The answer is to contain only the line containing "Viewport: 1280px width, 720px height." and the lines after it through the last one, each reproduced exactly as it appears below.

▬▬▬▬▬▬

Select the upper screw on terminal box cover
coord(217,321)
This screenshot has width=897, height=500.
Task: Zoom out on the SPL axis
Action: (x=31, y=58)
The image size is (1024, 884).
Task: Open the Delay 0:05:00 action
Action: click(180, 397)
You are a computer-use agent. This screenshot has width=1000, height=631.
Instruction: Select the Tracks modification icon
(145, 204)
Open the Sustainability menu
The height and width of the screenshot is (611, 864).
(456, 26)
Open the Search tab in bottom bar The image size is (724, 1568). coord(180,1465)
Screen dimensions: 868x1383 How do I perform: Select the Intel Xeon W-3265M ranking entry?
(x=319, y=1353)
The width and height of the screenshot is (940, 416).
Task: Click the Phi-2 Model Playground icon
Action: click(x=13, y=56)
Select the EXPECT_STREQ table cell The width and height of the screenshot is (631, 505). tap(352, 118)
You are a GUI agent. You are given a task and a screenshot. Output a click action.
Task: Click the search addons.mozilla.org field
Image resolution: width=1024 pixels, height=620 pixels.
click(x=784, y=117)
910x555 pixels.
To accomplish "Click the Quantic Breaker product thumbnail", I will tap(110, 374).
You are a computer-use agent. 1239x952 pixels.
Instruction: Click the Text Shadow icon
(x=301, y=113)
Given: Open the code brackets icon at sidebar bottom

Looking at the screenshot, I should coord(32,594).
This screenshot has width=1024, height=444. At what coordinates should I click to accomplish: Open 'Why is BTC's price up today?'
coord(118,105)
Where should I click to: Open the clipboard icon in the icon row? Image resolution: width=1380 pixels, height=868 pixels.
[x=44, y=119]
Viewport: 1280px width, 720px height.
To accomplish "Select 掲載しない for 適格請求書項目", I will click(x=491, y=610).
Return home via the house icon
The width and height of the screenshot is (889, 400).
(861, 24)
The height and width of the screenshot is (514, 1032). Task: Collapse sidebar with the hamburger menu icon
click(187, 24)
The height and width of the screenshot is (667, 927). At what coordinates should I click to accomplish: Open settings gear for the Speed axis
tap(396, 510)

▬▬▬▬▬▬

* [Exercise result]
Viewport: 1280px width, 720px height.
To accomplish "Select 掲載しない for 適格請求書項目", I will click(x=491, y=610).
Return home via the house icon
The width and height of the screenshot is (889, 400).
(861, 24)
The height and width of the screenshot is (514, 1032). Task: Collapse sidebar with the hamburger menu icon
click(187, 24)
The height and width of the screenshot is (667, 927). At what coordinates should I click to accomplish: Open settings gear for the Speed axis
tap(396, 510)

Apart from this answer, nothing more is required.